16. Cimetière JONES | Privé
Ce cimetière se tient à l'écart du chemin du Lac, près de Vale Perkins, et il est situé sur l’ancienne terre de Gardner B. Jones (1818-1886).
Nous y trouvons plusieurs descendants de la famille Perkins, dont Samuel (1763-1845), fondateur de Vale Perkins dès 1793, et sa femme Levina Edson (1765-1855).
Y sont également inhumés les membres d'autres familles telles que les Jones, Geer, Hand, Magoon, Jewett, Wheelock, Brown, Gordon et LeVoy.
Preuve des conditions de vie difficiles de l’époque, la famille Geer y enterre trois de ses enfants en 1863, tandis que la famille LeVoy perd aussi trois des siens en 1871, un an après la disparition de leur mère Ladorna.
Ces décès sont probablement attribuables à l’une des maladies contagieuses que l’on peut maintenant prévenir ou guérir grâce aux vaccins et aux antibiotiques.
16. JONES Cemetery | Private
Situated on Chemin du Lac, near Vale Perkins, this very old cemetery is no longer in use. It dates from 1845 with the burial of Samuel Perkins, who died February 4, 1845.
The cemetery receives its name from Gardner B. Jones (1818-1886), then the proprietor of the land on which it was located. Members of the Hand, Geer, Magoon, Gardner, Jewett, Wheelock, Brown, Gordon, and Jones families are buried in this small cemetery. Many of the Perkins family are also interred here.

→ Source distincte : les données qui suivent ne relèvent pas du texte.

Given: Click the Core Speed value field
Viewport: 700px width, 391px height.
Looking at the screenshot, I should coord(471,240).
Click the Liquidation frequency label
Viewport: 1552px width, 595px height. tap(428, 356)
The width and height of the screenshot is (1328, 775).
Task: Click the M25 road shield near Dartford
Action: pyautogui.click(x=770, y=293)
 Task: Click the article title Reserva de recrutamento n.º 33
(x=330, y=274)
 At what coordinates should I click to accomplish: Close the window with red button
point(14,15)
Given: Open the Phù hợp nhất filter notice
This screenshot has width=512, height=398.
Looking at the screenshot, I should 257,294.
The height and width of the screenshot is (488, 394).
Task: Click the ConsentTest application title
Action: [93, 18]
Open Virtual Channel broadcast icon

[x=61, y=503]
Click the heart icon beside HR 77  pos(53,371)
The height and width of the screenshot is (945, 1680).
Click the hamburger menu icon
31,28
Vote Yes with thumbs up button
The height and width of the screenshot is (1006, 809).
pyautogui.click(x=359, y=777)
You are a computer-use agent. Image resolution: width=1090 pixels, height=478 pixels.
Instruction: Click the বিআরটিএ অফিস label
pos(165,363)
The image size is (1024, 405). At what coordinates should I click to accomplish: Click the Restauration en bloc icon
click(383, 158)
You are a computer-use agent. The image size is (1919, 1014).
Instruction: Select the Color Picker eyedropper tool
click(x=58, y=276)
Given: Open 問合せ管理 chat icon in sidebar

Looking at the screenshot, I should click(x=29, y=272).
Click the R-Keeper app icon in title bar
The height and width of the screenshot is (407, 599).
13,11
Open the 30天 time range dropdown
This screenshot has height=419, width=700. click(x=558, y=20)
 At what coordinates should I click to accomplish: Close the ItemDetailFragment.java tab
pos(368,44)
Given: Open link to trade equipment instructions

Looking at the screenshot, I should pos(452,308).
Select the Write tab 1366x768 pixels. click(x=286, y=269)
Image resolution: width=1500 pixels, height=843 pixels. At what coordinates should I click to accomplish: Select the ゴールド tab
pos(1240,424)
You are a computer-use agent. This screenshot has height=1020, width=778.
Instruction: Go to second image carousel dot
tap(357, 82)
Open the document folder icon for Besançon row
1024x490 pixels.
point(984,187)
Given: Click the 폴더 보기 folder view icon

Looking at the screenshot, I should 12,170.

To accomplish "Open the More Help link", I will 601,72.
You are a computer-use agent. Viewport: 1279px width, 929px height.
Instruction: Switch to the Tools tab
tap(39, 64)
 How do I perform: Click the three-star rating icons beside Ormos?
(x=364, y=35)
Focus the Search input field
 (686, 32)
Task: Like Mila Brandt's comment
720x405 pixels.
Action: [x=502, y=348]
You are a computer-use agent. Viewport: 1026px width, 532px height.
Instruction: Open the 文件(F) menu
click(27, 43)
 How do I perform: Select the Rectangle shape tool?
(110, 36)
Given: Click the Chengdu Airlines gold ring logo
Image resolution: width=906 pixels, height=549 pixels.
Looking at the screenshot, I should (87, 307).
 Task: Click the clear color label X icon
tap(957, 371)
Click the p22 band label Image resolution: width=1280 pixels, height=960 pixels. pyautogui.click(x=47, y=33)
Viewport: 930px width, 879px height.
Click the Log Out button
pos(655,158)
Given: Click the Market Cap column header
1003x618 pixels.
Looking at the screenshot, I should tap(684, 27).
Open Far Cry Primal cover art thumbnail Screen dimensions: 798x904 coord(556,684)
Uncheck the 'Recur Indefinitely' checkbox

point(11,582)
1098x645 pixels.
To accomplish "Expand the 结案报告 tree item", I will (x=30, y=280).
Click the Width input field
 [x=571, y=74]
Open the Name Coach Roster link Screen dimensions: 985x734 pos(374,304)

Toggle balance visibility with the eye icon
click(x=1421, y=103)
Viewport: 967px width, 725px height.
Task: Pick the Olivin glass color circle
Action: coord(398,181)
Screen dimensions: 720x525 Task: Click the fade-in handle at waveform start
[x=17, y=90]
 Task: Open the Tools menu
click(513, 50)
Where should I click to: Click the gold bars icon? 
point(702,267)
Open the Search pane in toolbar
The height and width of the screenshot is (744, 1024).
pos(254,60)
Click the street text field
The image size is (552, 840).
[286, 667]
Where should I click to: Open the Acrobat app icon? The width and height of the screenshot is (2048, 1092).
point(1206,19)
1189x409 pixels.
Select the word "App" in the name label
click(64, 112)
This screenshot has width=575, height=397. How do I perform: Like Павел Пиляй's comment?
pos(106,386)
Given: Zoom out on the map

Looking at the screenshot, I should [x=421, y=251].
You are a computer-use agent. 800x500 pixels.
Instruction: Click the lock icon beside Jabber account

The winter of 1863 was a difficult one, which brought tragedy of the most unbearable kind to the small community of Vale Perkins: Charles and Lovina Geer buried three of their children that spring. Daughter Sarah Ann succumbed on January 5, 1863 at the age of 9. Their son Herbert A. expired on January 22, 1863 and five days after that, on January 27, 1863, daughter Olivea died. A similar sadness occurred in 1871, when three children of the Lewis and Ladorna LeVoy family succumbed. These events were even more tragic because Mrs. LeVoy pre-deceased her children on April 26, 1870.
These clusters of deaths, a stark reminder of the severe living conditions of the time, likely resulted from a contagious disease, such as smallpox, measles or scarlet fever, all of which are now easily controlled by vaccination and antibiotics undiscovered at the time.